Research has found that both working memory and long-term memory rely on offline periods that include sleep to effectively accomplish their tasks. These two very different types of memory processes happen during the same cycle of slow-wave sleep, which occurs during the first three to four hours of slumber.
“We were interested in determining how sleep can be doing these disparate things at the same time. Specifically, we wanted to figure out what happens in the brain during slow-wave sleep that it can record long-term memories while also improving short-term/working memory,” Mednick said.
To do so, the team relied on work previously conducted in the Sleep and Cognition Lab that found that the sleep aid zolpidem—Ambien’s generic equivalent—boosts sleep spindle activity in the hippocampus, resulting in improved performance in long-term memory. In this new study, participants were pretested using operation span tasks—remembering strings of letters presented in between math problems—and word-pair association tasks—remembering presented word combinations—to get baseline measurements for working memory and long-term memory performance, respectively. Then subjects were given either zolpidem or a placebo and slept in the lab while researchers monitored their heart rate variability with electrocardiography and brain activity with electroencephalography. Electrooculography was used to measure eye movement to determine sleep stages at various intervals during the night. Upon waking, participants repeated the previous night’s tests.
Those who had ingested zolpidem performed better on the long-term memory tasks but worse on working memory tasks when compared with those who had taken the placebo. The findings aligned with EEG and ECG recordings showing increased spindle production and decreased heart rate variability among subjects who had ingested zolpidem and vice versa with the placebo.
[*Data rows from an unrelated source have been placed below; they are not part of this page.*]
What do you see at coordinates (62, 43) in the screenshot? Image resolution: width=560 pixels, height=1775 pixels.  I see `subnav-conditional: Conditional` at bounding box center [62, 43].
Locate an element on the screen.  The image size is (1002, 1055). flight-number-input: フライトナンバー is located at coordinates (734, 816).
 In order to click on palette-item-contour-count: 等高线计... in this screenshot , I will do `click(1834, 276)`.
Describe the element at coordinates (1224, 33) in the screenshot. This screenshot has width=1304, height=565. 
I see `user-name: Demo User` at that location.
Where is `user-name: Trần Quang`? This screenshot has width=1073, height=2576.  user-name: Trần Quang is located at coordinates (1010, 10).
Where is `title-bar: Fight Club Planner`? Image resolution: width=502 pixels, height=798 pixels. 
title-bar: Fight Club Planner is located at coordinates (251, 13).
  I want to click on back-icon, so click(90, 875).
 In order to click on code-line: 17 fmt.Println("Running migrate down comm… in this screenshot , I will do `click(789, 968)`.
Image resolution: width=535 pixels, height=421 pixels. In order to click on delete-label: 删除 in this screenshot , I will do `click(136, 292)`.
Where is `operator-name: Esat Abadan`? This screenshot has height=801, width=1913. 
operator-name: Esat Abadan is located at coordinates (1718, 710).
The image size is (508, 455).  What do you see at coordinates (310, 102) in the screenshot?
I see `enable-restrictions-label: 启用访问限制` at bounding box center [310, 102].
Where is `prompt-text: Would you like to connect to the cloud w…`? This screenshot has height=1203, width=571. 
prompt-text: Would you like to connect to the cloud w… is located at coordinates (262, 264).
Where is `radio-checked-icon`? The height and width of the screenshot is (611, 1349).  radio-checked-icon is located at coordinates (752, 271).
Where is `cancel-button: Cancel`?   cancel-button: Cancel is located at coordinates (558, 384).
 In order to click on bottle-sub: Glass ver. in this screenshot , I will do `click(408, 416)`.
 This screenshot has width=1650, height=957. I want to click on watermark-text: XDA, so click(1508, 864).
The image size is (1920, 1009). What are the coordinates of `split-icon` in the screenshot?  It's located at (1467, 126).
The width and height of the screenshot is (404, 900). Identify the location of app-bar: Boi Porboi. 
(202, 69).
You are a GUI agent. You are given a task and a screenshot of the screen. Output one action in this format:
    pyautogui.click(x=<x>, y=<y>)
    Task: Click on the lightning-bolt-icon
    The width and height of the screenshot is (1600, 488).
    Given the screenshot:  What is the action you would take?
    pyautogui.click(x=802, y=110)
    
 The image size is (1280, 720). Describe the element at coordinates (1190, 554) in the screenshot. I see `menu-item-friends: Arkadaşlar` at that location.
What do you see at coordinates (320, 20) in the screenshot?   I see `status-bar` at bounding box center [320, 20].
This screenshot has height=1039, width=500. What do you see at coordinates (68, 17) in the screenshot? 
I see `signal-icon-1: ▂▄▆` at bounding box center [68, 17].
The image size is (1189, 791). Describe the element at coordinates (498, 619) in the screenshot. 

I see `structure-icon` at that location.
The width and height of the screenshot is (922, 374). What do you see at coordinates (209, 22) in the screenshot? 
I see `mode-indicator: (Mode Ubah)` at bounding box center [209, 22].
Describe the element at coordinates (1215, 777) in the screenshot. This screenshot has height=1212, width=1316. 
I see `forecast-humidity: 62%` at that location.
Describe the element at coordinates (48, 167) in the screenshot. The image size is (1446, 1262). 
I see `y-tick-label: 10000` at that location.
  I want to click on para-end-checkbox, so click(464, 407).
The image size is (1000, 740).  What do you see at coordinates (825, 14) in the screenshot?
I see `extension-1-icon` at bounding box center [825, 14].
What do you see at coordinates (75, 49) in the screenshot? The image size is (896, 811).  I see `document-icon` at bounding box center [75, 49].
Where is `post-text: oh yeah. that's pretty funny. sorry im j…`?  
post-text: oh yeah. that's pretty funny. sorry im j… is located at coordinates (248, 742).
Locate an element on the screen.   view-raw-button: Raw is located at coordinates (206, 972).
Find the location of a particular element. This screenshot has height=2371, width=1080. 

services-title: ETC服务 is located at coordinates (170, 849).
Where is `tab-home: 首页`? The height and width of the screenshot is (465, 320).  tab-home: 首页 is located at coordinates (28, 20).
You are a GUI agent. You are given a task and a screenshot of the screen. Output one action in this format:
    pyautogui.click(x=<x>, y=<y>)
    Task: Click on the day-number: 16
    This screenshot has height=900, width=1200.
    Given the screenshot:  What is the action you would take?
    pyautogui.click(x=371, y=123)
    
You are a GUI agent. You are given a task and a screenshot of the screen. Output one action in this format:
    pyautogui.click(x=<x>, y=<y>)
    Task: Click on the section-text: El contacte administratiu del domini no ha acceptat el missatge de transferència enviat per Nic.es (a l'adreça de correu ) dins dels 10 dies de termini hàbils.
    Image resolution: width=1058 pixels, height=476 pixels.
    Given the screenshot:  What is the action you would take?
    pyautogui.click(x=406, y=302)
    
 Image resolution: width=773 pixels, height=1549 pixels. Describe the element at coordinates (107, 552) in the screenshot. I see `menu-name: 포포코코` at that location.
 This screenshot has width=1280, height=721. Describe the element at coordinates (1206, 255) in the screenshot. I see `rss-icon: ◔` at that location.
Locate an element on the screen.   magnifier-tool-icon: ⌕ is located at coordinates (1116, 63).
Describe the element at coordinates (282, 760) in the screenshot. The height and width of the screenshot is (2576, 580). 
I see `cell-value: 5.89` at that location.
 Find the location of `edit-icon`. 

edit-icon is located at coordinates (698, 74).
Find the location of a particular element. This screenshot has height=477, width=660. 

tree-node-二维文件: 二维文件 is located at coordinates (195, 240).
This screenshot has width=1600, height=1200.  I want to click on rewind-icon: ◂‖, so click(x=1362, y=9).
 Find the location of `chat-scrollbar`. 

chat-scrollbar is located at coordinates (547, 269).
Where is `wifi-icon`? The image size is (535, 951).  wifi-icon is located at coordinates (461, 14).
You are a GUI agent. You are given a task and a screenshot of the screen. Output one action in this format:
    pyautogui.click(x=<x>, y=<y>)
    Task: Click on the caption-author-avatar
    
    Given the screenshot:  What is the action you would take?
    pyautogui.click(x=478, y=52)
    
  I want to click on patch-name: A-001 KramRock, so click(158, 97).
Notably, the extent of the trade-off between the improvement in long-term and working memory predicted the amount of bias found in performance the next morning; more spindles/less heart rate variability led to more long-term memory/less working memory.
“By understanding how memories are formed, processed and retained, we can understand how they can be improved, as well as how memory abilities can falter due to aging or disease,” Mednick said. “These findings are important for further work aiming to understand the cognitive consequences of pharmacology, as well as sleep’s impact on the aging brain and on those with neurodegenerative disorders such as Alzheimer’s and Parkinson’s.”